On sait que Manet ne siégea pas à la commission de la Fédération des artistes où il avait été élu, car il avait quitté Paris après l’armistice. On connaît mal son opinion définitive sur la Commune, qui fut sans doute, au début de la Révolution, influencée par la presse versaillaise, quasi seule disponible en province. On discute encore la date de son retour à Paris (pendant la Semaine sanglante, ou juste après ?). Mais Manet s’opposera vivement à la répression versaillaise. Il dessinera au fusain sur son carnet Guerre civile, montrant un fédéré abattu, et peindra une aquarelle, La Barricade, représentant les exécutions sommaires de communards.
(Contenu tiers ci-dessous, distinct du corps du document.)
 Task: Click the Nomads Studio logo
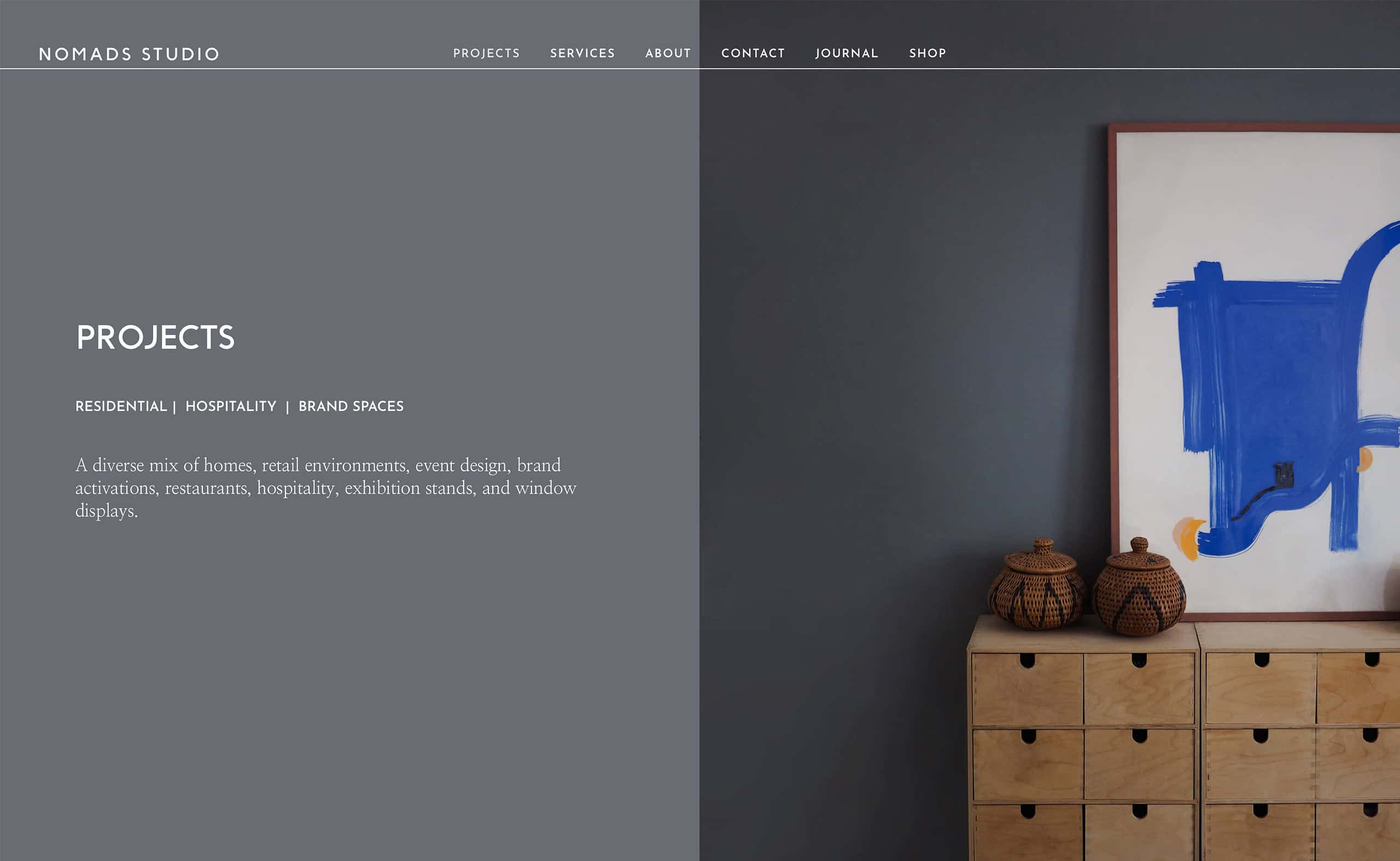[129, 54]
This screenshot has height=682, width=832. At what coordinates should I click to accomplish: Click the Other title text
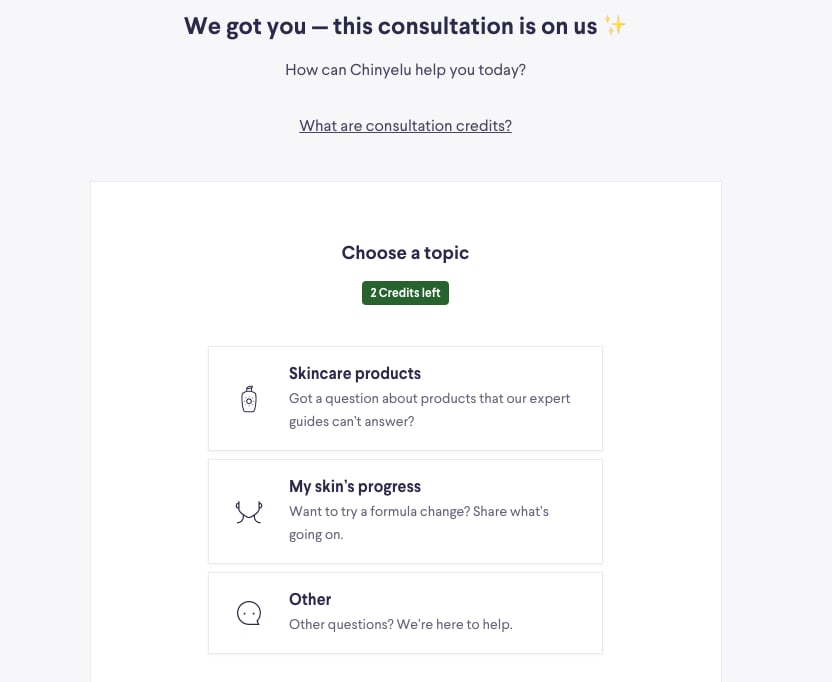[310, 599]
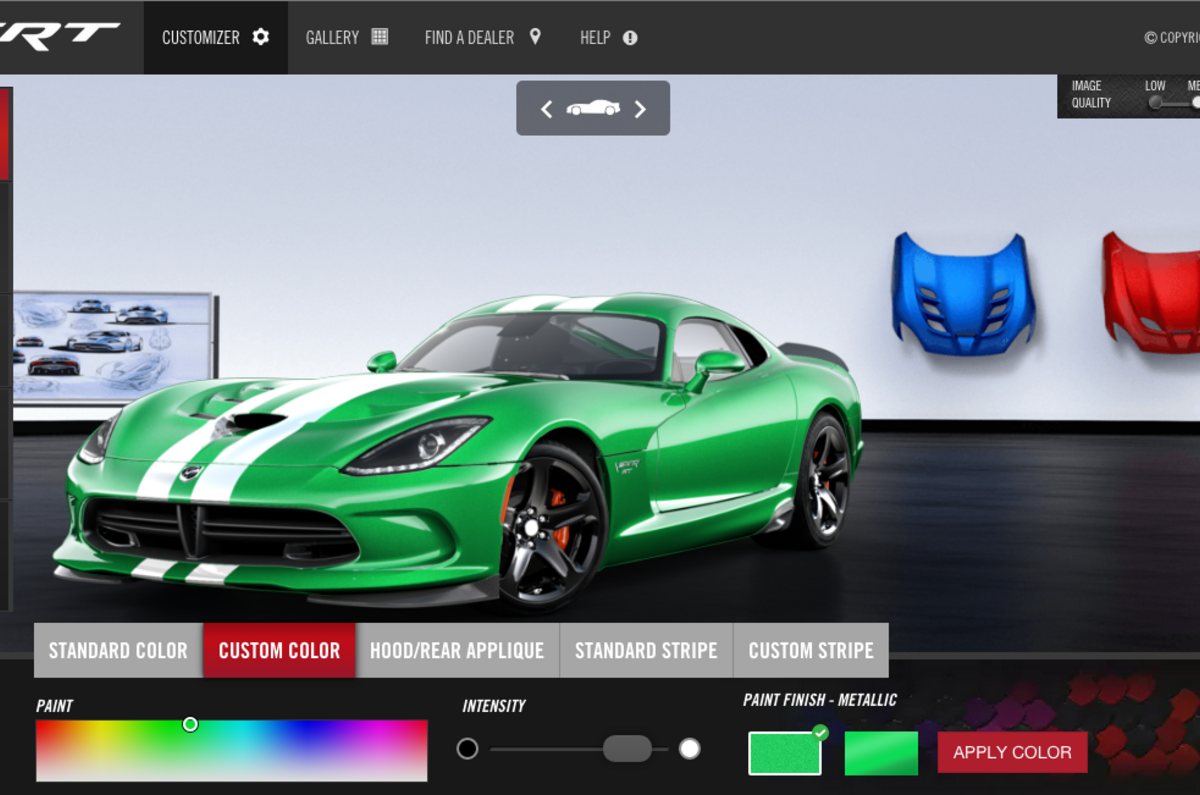Click the dark intensity circle icon
The width and height of the screenshot is (1200, 795).
pos(467,749)
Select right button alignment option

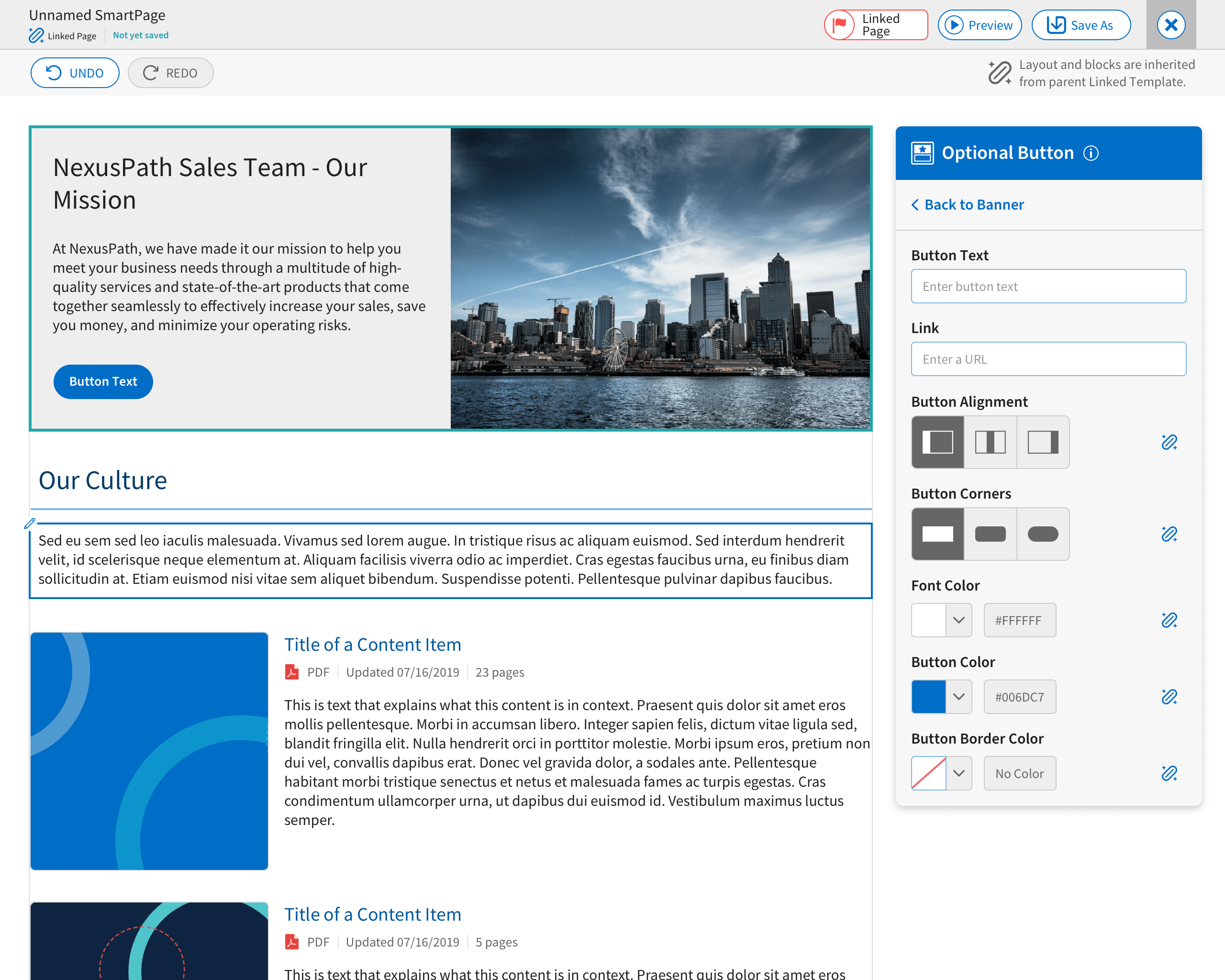click(1043, 442)

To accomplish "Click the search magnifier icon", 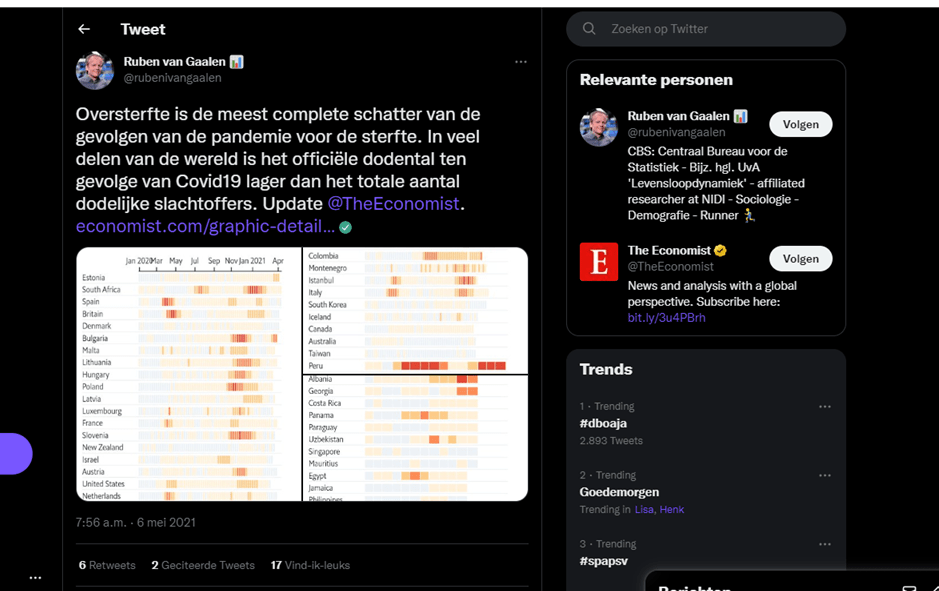I will tap(590, 29).
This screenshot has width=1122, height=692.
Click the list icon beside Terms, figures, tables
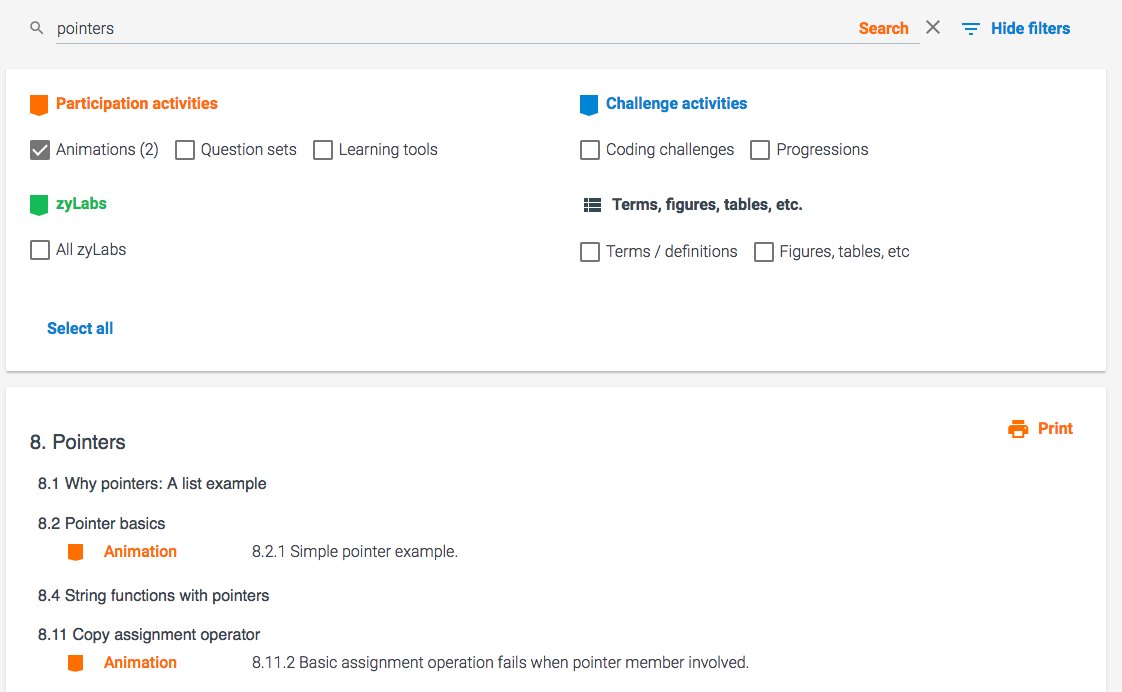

Qu’il ait peint cette aquarelle au dos d’un calque de sa lithographie de L’Exécution de Maximilien prouve que, pour lui, Versailles continue l’Empire.
JEAN-LOUIS ROBERT
Voir l'année 1862, 1863, 1864, 1865, 1866, 1867, 1868, 1870
Notes
(1) Allusion à L’extinction du paupérisme, ouvrage publié en 1844 par Louis-Napoléon Bonaparte, où il développe ses préoccupations sociales.